In visiting Newcastle after a long interval, I am necessarily thinking about the ways in which it has changed over the last twenty years.
Twenty years ago, there was a strategy in place for what is now called levelling up through a policy of cultural regeneration via the resources of Northern Arts and the Heritage Lottery Fund. I think in retrospect it was pretty successful, particularly in Gateshead with the Angel of the North, Baltic, the Sage and the Millennium Bridge. The quayside was opened up, making Newcastle somewhere which now attracts tourists.
Then came austerity, with massive reductions in public funding and a feeling, doubtless legitimate, that wealth and resources were too concentrated in London. Hence, the policies of the Northern Powerhouse followed by the promises of levelling up. But whereas I understood the policies of cultural regeneration, I’m not sure that I fully grasp the strategy of levelling up other than as an immensely successful election winning strategy: was it just a set of false promises ?
Nor do I have any sense of what the opposition plans to do or how it expects to win support.
Others may be able to tell me.
In the old days, local government had money and could come up locally with sensible strategies for spending and investing at a sensible pace.
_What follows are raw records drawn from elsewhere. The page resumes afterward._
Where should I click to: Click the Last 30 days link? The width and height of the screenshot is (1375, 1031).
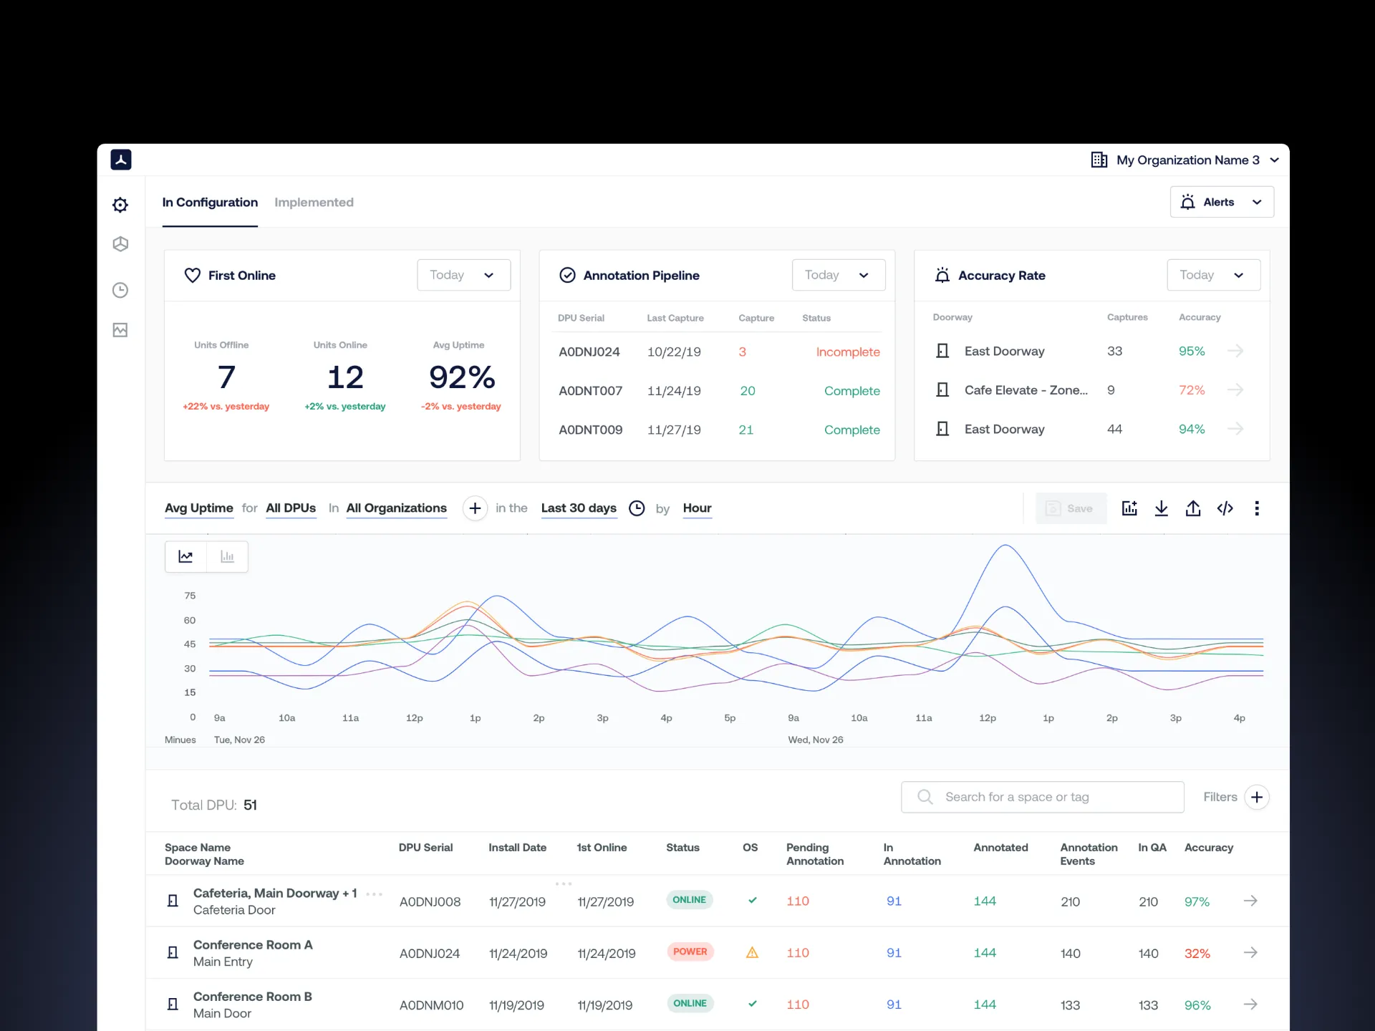(579, 508)
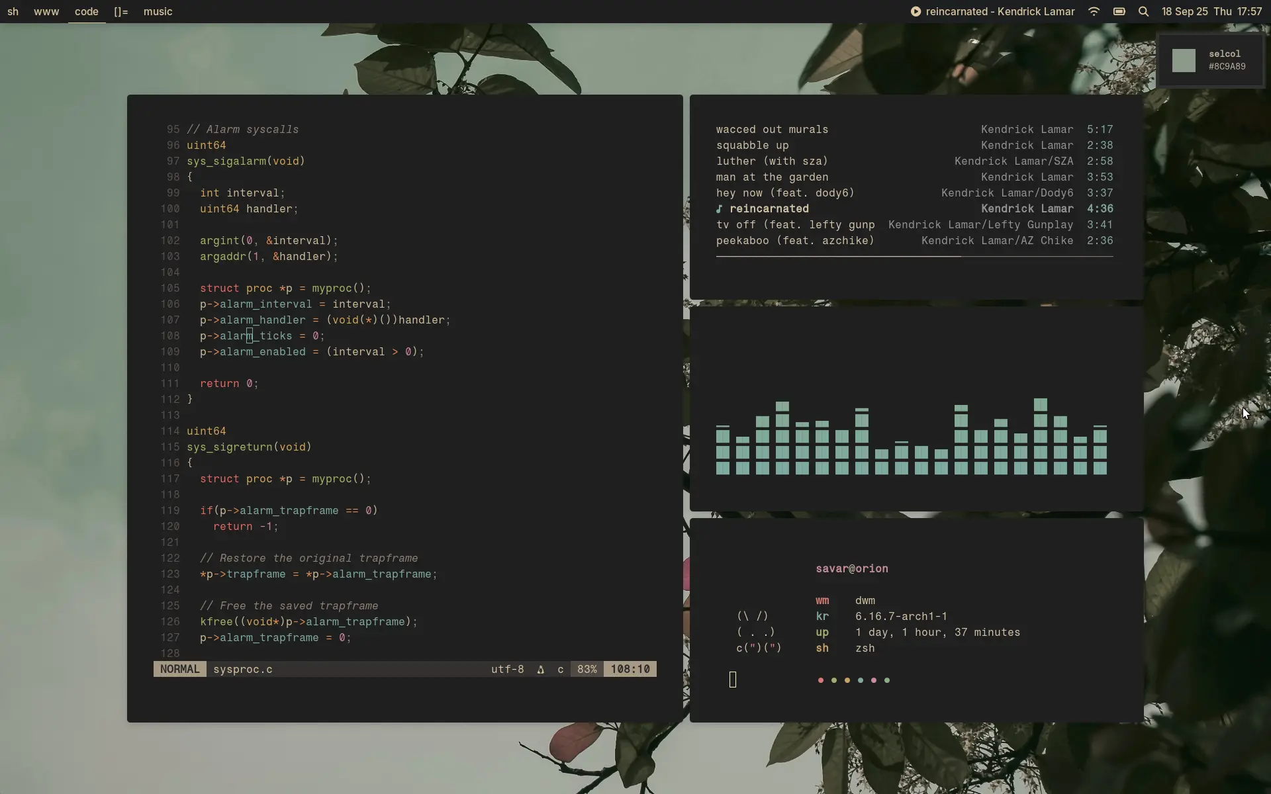Click the 18 Sep 25 clock in status bar

[1184, 11]
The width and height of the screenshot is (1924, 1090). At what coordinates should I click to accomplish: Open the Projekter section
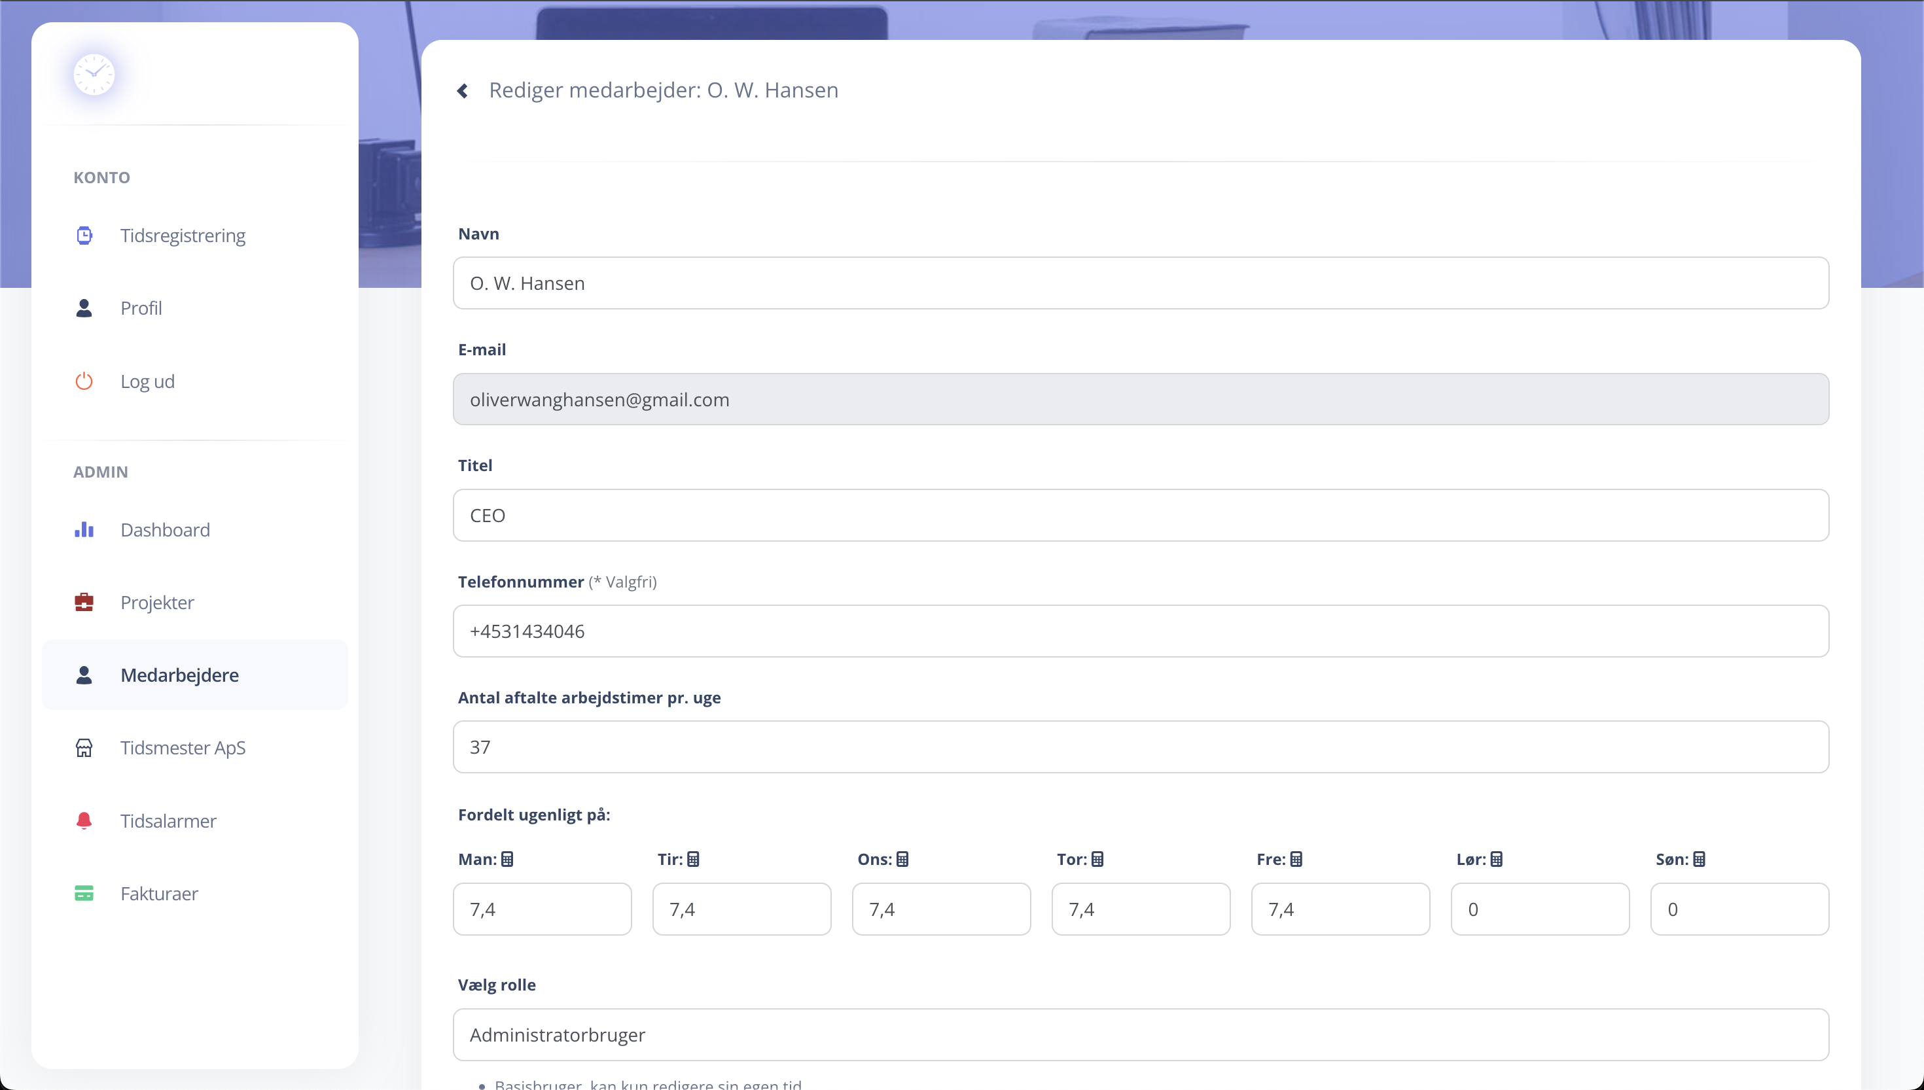coord(157,603)
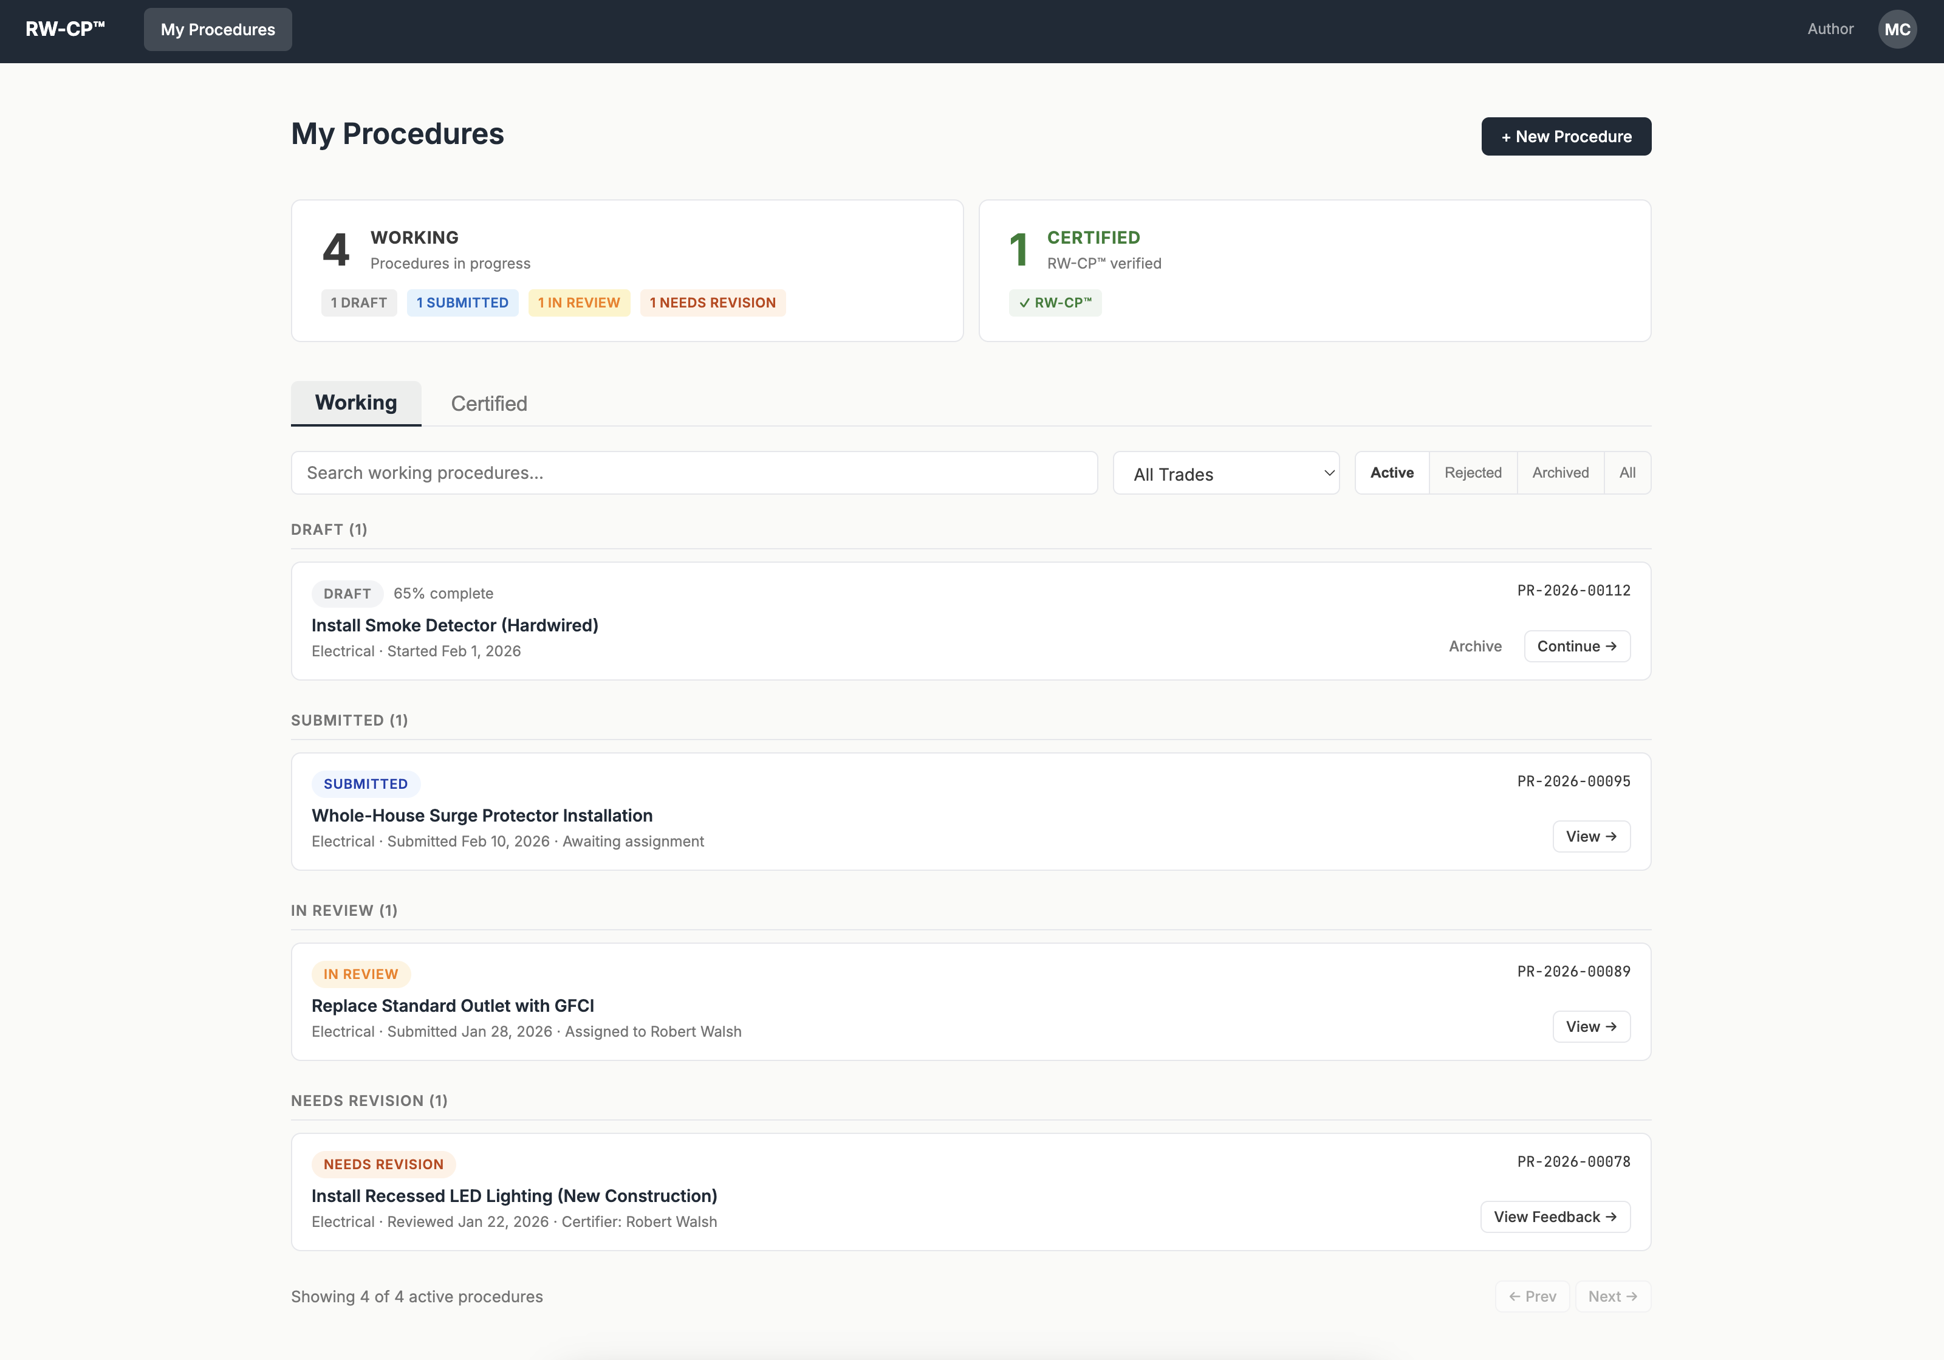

Now, central government has taken away vast amounts of money from local government and runs competitions for them to win some of it back through so-called levelling up. Local government has to employ staff to write bids, many of which are unsuccessful, so all that effort and staff time is wasted. And in its distant wisdom, central government imposes all sorts of irrelevant criteria and often imposes ludicrously tight deadlines on spending the money, so much of it is wasted (some of it on consultants like me who get commissioned to deliver projects that were designed to take 9 months in just 2 months, to meet arbitrary dates for spending all the money, with the inevitable results). The waste and inefficiency is quite remarkable from a government that in some vague way preaches business efficiency.
Dear Maurice, Yes, this sounds entirely plausible. Wasn’t the idea of the Northern Powerhouse and having mayors intended to give more local autonomy.
I presume local autonomy is worthless if the money still comes from central government with stupid strings attached.